To find the defendant Aleksander Eintracht guilty of serving as a member of the Jewish Police in the period of March 1943 to October 1944, and in that capacity acting to the detriment of society by regularly beating and performing floggings willingly and with particular fervor; additionally, as a barrack warden, persecuting and debasing the dignity of his fellow-prisoners, and for these actions to sentence him in accordance with Article 7 of the Court regulations to the penalty of exclusion from the Jewish community.
The court has resolved to announce this verdict in the press and to the Jewish Committee in Kraków.


Based on testimony from witnesses Friedlender, Grawecki, Grobler, Melcer, Bossak and Rand, as well as in part on defendant Eintracht's own explanations, the Court has accepted as confirmed and established that during the liquidation of the ghetto, as well as the construction of the camp in Płaszów, the defendant joined the J.P., in which he remained until the liquidation of the camp, and in this capacity performed with particular fervor all the activities attributed to him (he even says of himself that he was a good J.P.-man). It has been established beyond all doubt that the accused not only performed floggings (witnesses Friedlender, Grawecki, Grobler), without mercy, but also would entirely spontaneously catch people avoiding work and beat fellow-prisoners even when it was no longer allowed and that, when carrying riding crops had been forbidden, he made use of a reed cane, with which he beat Hungarians from his block. Moreover, he would not allow the aforementioned into their barrack, instead persecuting them mercilessly, even though they were extremely exhausted (witnesses Meltzer, Grawecki, Traubman, Rand).

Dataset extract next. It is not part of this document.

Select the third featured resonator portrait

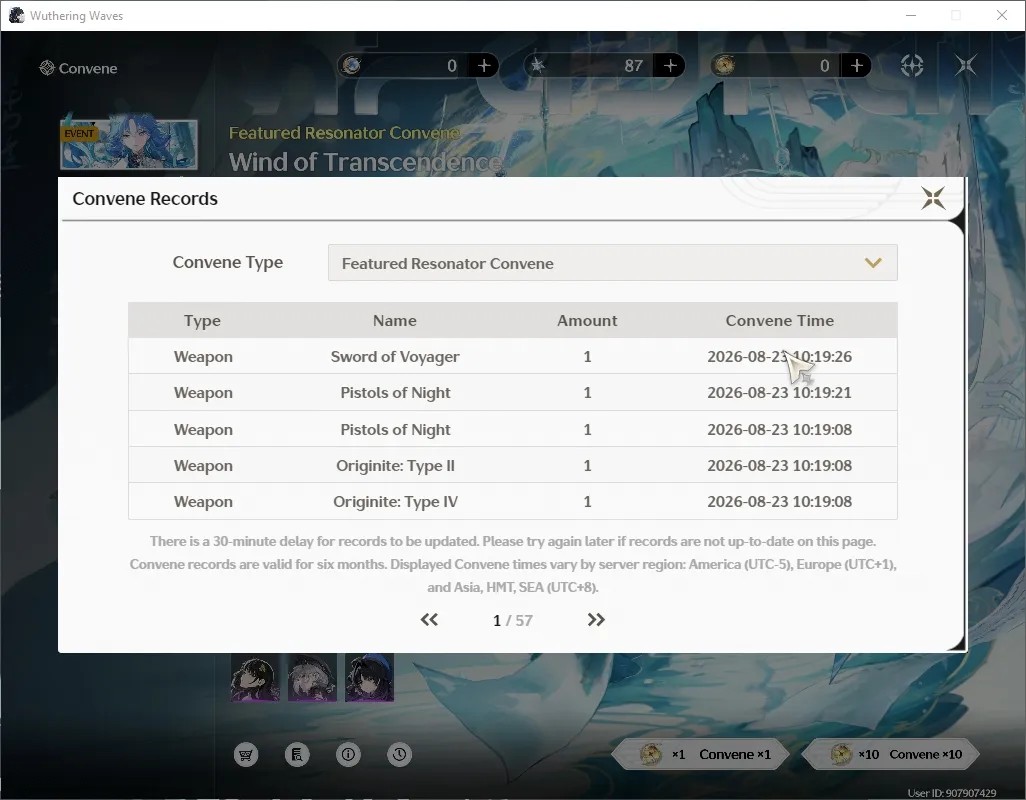(370, 678)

           What is worse, these activities gave him special pleasure; demonstrating his sadism and total brutality. The defendant attempted to explain to the Court that had no choice but to carry out the orders given to him, because not doing so threatened vast consequences for him. Meanwhile, witnesses Meltzer and Bossak, whose testimony’s truth the Court does not doubt in the least, asserted that when once when someone else was performing floggings, defendant Eintracht addressed Hilowicz2 reproachfully: "Wilek, don't you trust me anymore?" Another time, when Officer Warteil was directly assigned to administer a beating, defendant Eintracht leapt up and cried in outrage, "Mr. Director! But it's me who does the beating!" and moreover when he lost count while beating a victim, he began his reprehensible procedure over again.

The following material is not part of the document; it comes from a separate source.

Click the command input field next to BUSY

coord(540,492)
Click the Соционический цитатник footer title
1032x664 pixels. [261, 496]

              The above facts stated clearly by the above witnesses are also indirectly confirmed in the testimony of witnesses Dr. Herman Katz and Henryk Handel, who in their testimony described the defendant as having a bad reputation, and even being regarded as one of the worst J.P.-men.
              The negative testimony of witnesses Cecylia Golberger, Celina Graj, Gusta Diner, Rachela Korn, and Marek Birnfeld cannot alter the state of affairs presented above, since these witnesses stated only that they know nothing about beatings by the defendant, which naturally does not rule out the clear facts of beating; besides which none of these witnesses, e.g. witness Diner, ruled out the facts of the beating in any way – while his individual reactions to persons familiar or close which may have taken place, and of which in the course of the entire case there was in fact only one (witness Korn), do not affect the general behavior of the defendant, which may only weakly be defined, perhaps, as inhuman. In any case, there were J.P.-men in the families of some witnesses (Goldberger and Korn)—therefore their testimony must perforce be "colored."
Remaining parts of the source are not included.